T T (i) is the number of times rectangle i has been trisected.
fMinEQ sum(abs(infeasibilities)) for minimum points, 0 if no equalities.
fMinIdx Indices of the currently best points.
feasible Flag indicating if a feasible point has been found.
glcfmin Best function value found at a feasible point.
iL iL(i, j) is the lower bound for rectangle j in integer dimension I (i).
iU iU (i, j) is the upper bound for rectangle j in integer dimension I (i).
ignoreidx Rectangles to be ignored in the rectangle selection procedure.
s s(j) is the sum of observed rates of change for constraint j.
s_0 s_0 is used as s(0).
t t(i) is the total number of splits along dimension i.
SubRes Additional output from nlp f, if suboptimization done.
optParam Structure with special fields for optimization parameters, see TOMLAB Appendix A.
Fields used by glcSolve are: IterPrint, bTol, cTol, MaxIter (defaultmax(5000, n * 1000)), MaxFunc (default max(10000, n * 2000)), EpsGlob, fGoal, eps_f, eps_x.
varargin Other parameters directly sent to low level routines.

Outputs

Result Structure with result from optimization. The following fields are changed:
x_k Matrix with all points giving the function value f_k.
f_k Function value at optimum.
c_k Nonlinear constraints values at x_k.
glcSave.mat Special file containing:
C Matrix with all rectangle centerpoints.
D Vector with distances from centerpoint to the vertices.
F Vector with function values.
G Matrix with constraint values for each point.
Name Name of the problem. Used for security if doing warm start.
Split Split(i, j) is the number of splits along dimension i of rectangle j.
T T (i) is the number of times rectangle i has been trisected.
fMinEQ sum(abs(infeasibilities)) for minimum points, 0 if no equalities.
fMinIdx Indices of the currently best points.
feasible Flag indicating if a feasible point has been found.
glcf min Best function value found at a feasible point.
iL iL(i, j) is the lower bound for rectangle j in integer dimension I (i).
iU iU (i, j) is the upper bound for rectangle j in integer dimension I (i).
ignoreidx Rectangles to be ignored in the rectangle selection procedure.
s s(j) is the sum of observed rates of change for constraint j.
s_0 s_0 is used as s(0).
t t(i) is the total number of splits along dimension i.
Iter Number of iterations.
FuncEv Number function evaluations.
maxTri Maximum size of any triangle.
ExitText Text string giving ExitFlag and Inform information.
ExitFlag 0 - Reached maxFunc or maxIter.

2 - Some upper bounds below lower bounds.

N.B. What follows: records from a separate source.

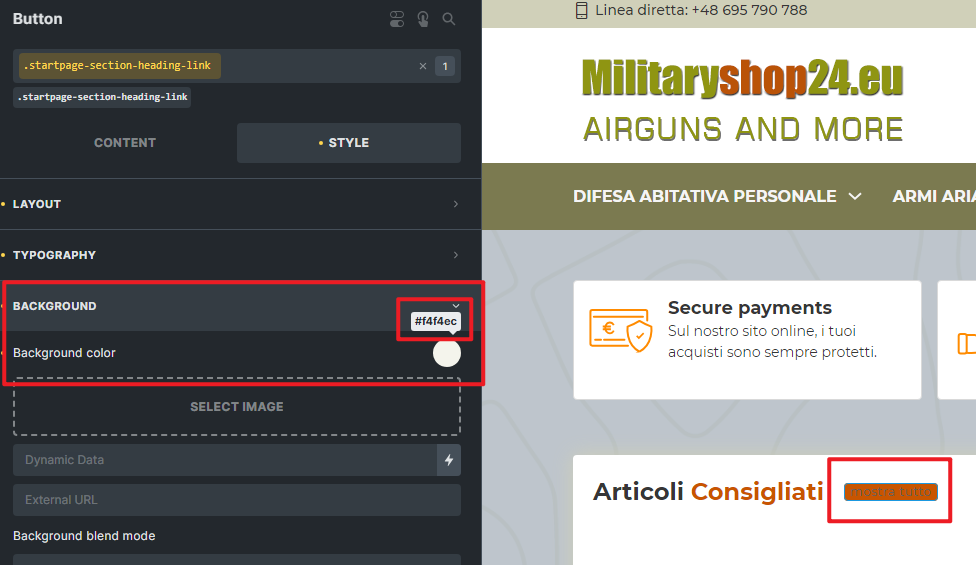Switch to the CONTENT tab
This screenshot has height=565, width=976.
[x=125, y=143]
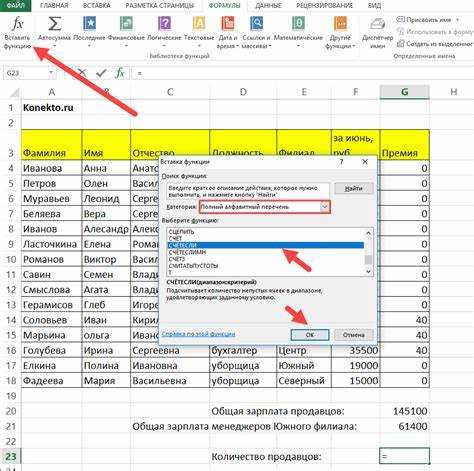Click the function search description field
Screen dimensions: 474x471
pyautogui.click(x=247, y=191)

7 - Reached maxFunc or maxIter, NOT feasible.

8 - Empty domain for integer variables.

Inform 1 = Function value f is less than fGoal.

2 = Absolute function value f is less than fTol, only if fGoal = 0 or Relative error in function value f is less than fTol, i.e. abs(f-fGoal)/abs(fGoal) <= fTol.

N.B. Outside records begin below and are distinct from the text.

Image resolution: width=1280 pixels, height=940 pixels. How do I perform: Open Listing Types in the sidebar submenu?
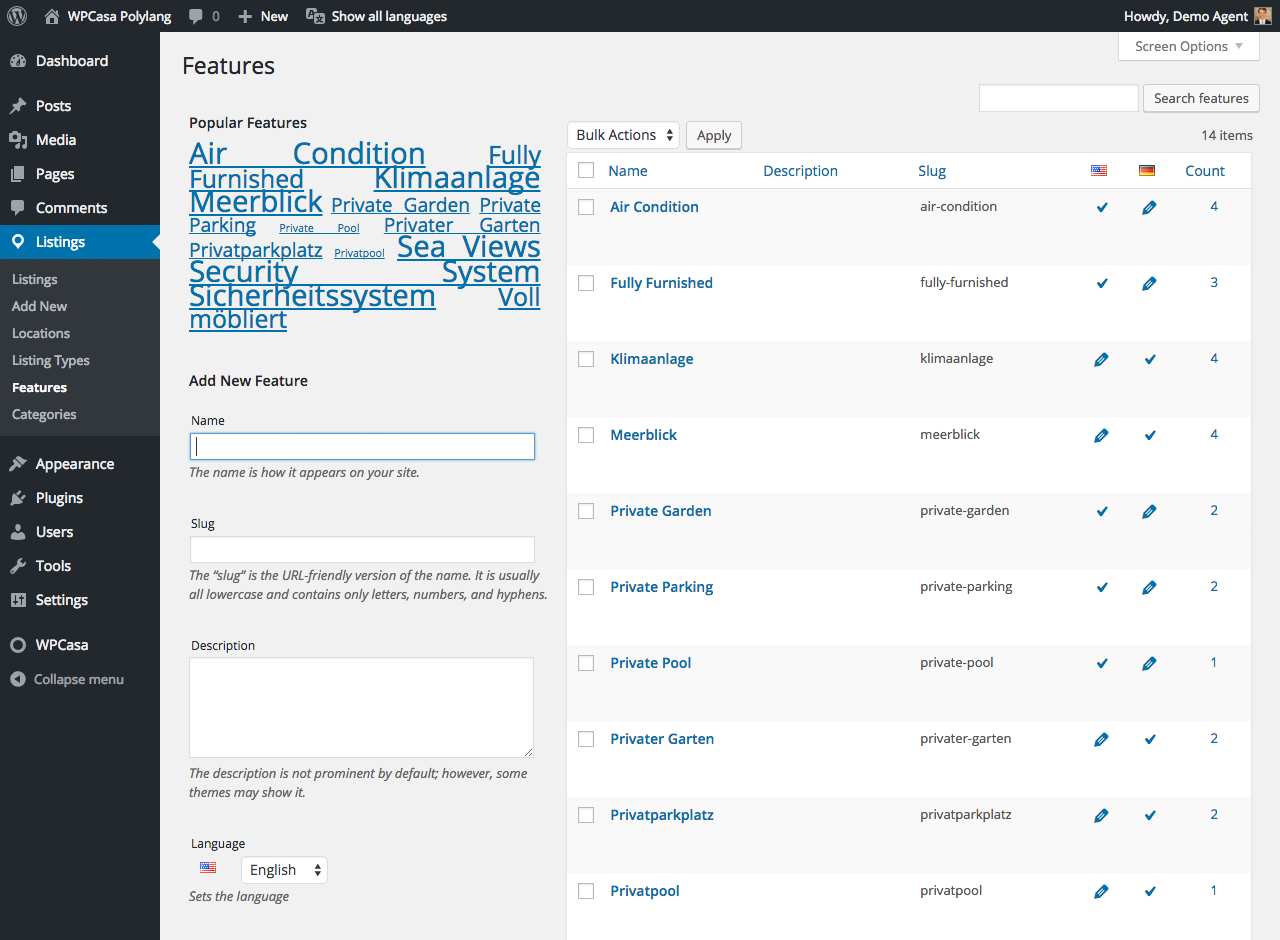coord(51,360)
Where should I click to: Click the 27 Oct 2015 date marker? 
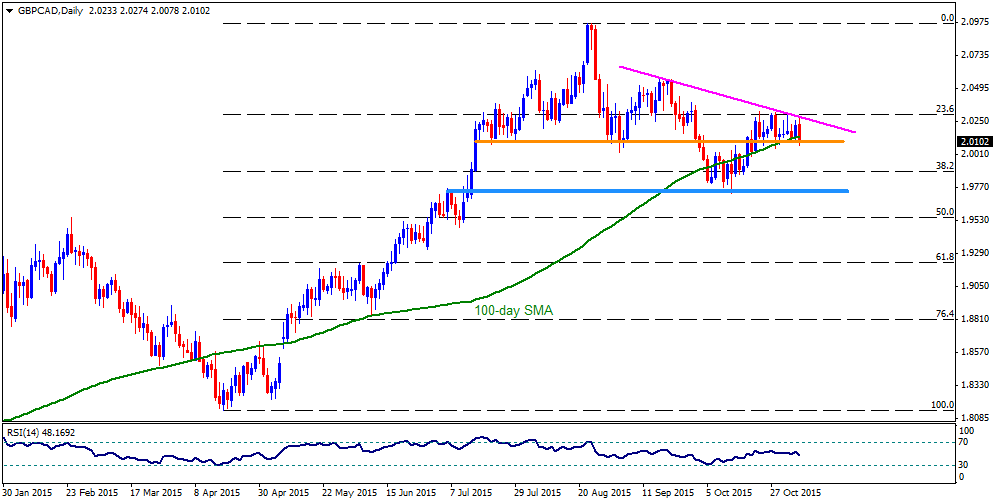tap(798, 491)
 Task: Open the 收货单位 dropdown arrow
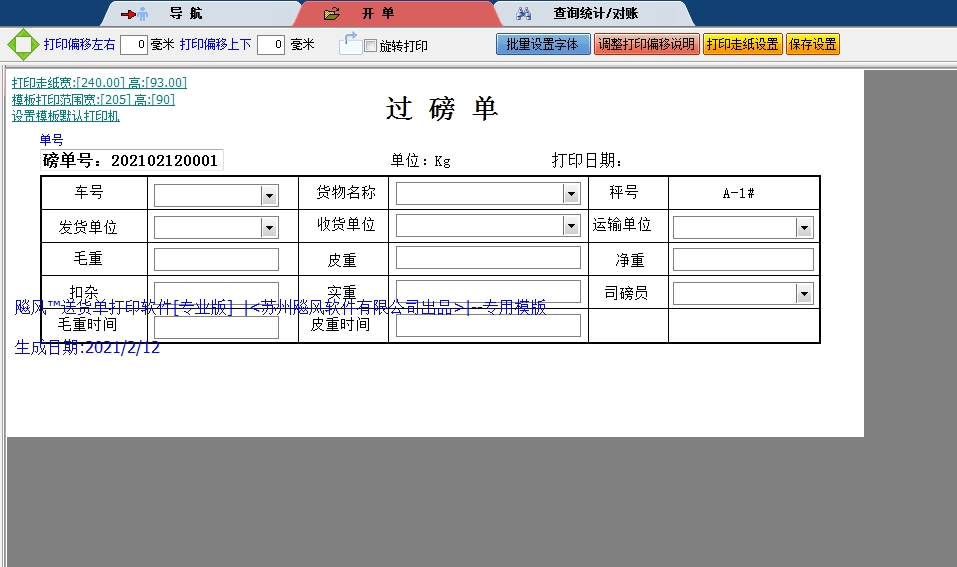pyautogui.click(x=571, y=226)
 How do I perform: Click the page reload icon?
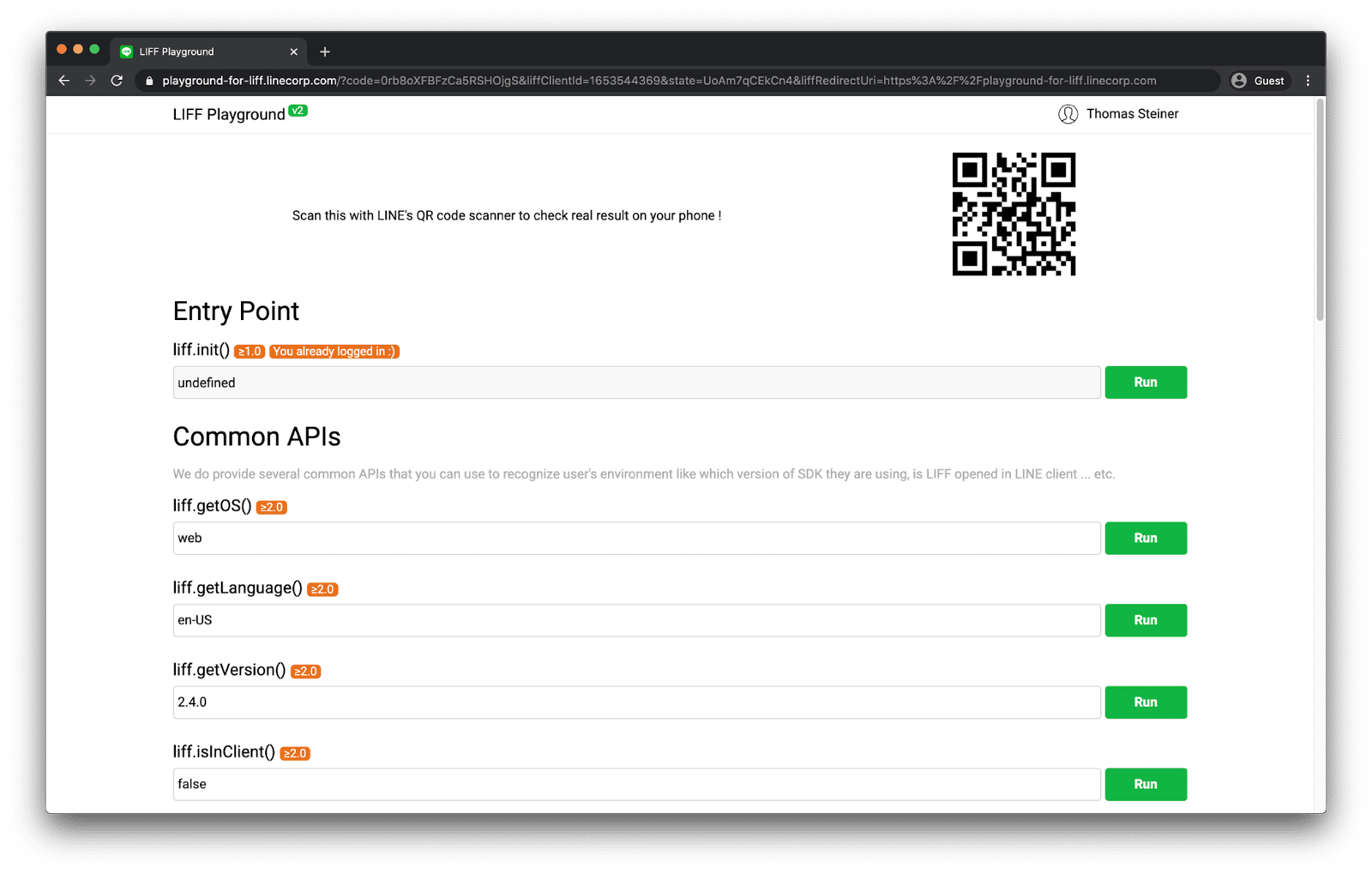(x=117, y=80)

3 = Maximum number of iterations done.

4 = Maximum number of function evaluations done.

9 = Max CPU Time reached.

91= Infeasible.

99= Input error, see ExitFlag.

Description

The routine glcSolve implements an extended version of DIRECT that handles problems with both nonlinear and integer constraints.

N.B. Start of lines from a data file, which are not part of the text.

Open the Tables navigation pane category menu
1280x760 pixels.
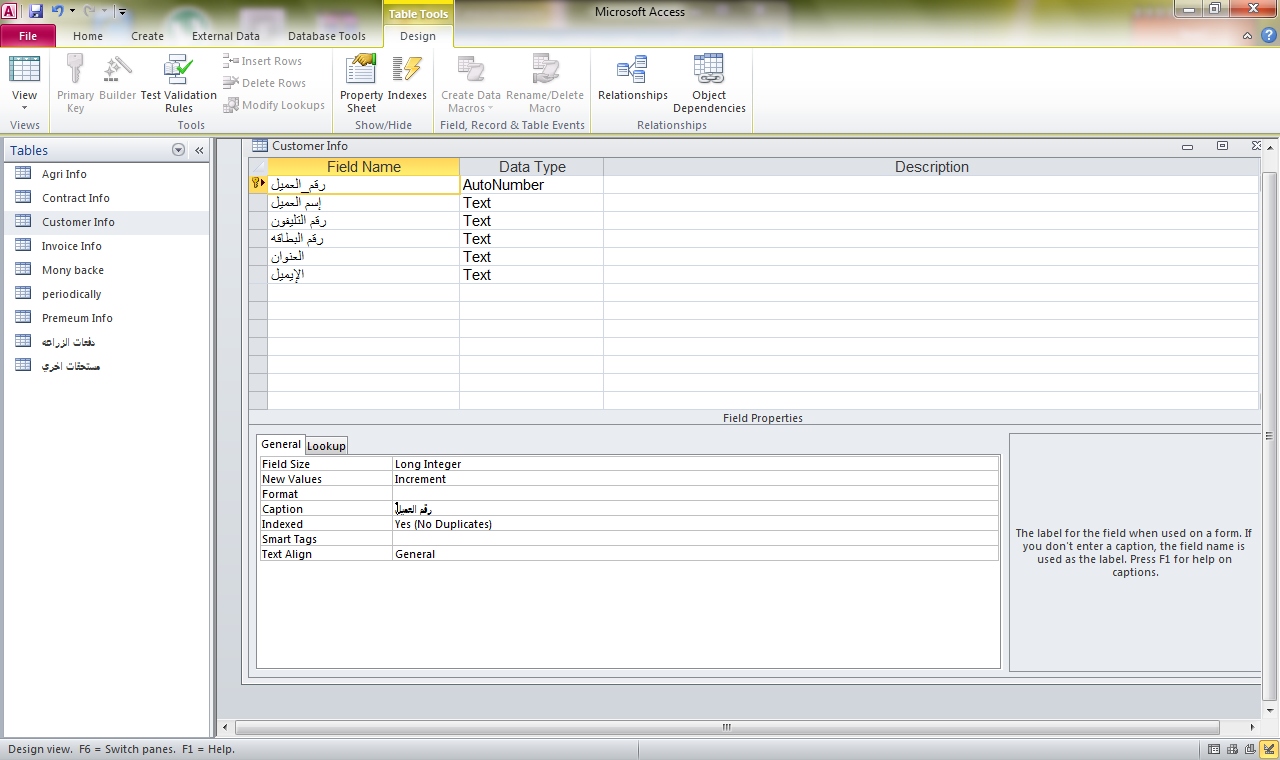coord(178,150)
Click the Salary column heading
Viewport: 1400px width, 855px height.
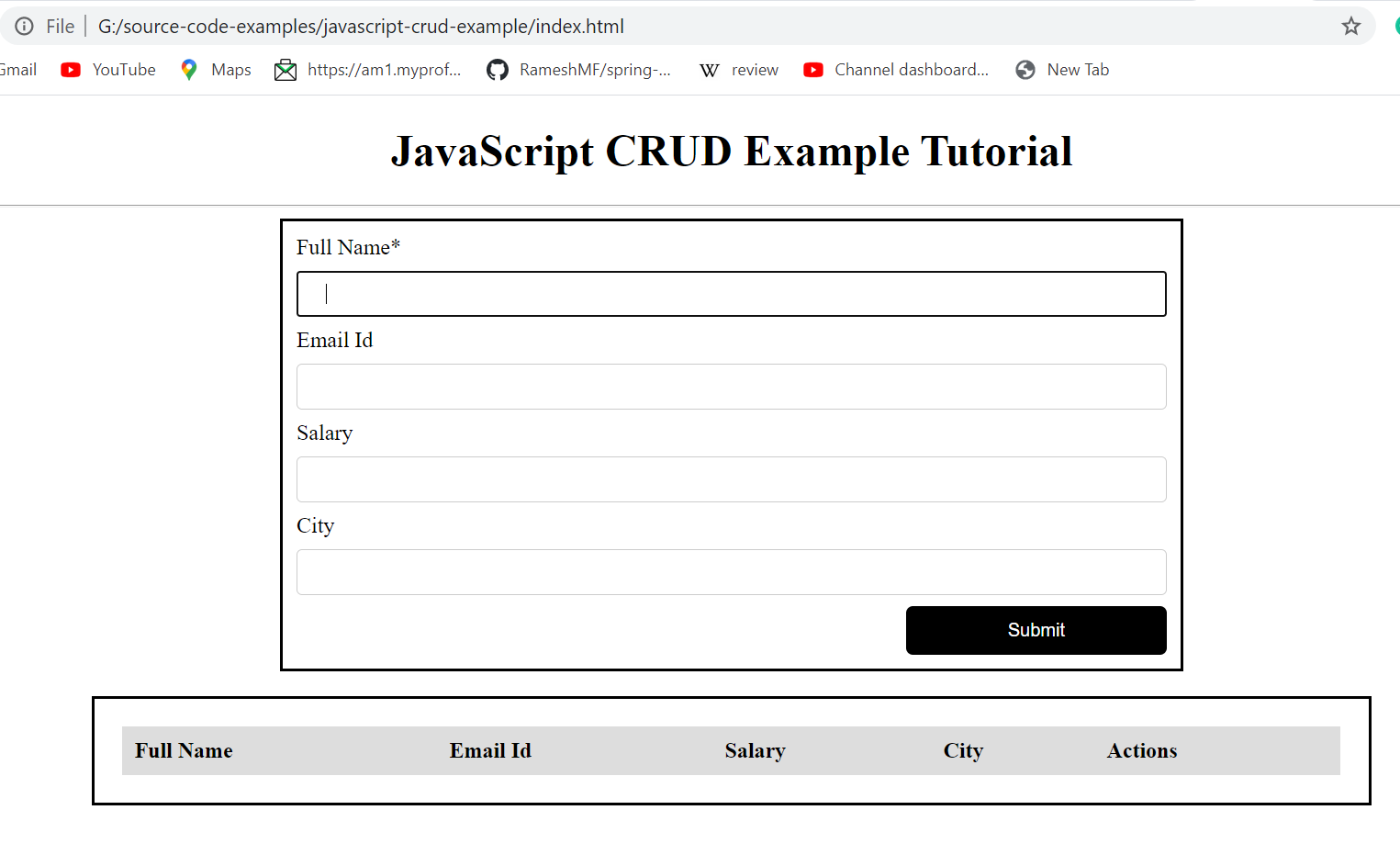755,750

DIRECT is a modification of the standard Lipschitzian approach that eliminates the need to specify a Lipschitz constant. Since no such constant is used, there is no natural way of defining convergence (except when the optimal function value is known). Therefore glcSolve is run for a predefined number of function evaluations and considers the best function value found as the optimal one. It is possible for the user to restart glcSolve with the final status of all parameters from the previous run, a so called warm start Assume that a run has been made with glcSolve on a certain problem for 500 function evaluations. Then a run of e.g. 200 function evaluations more should give the same result as if the run had been using 700 function evaluations in the first place. To do a warm start of glcSolve a flag Prob.WarmStart should be set to one. Then glcSolve is using output previously written to the file glcSave.mat to make the restart.

DIRECT does not explicitly handle equality constraints. It works best when the integer variables describe an ordered quantity and is less effective when they are categorical.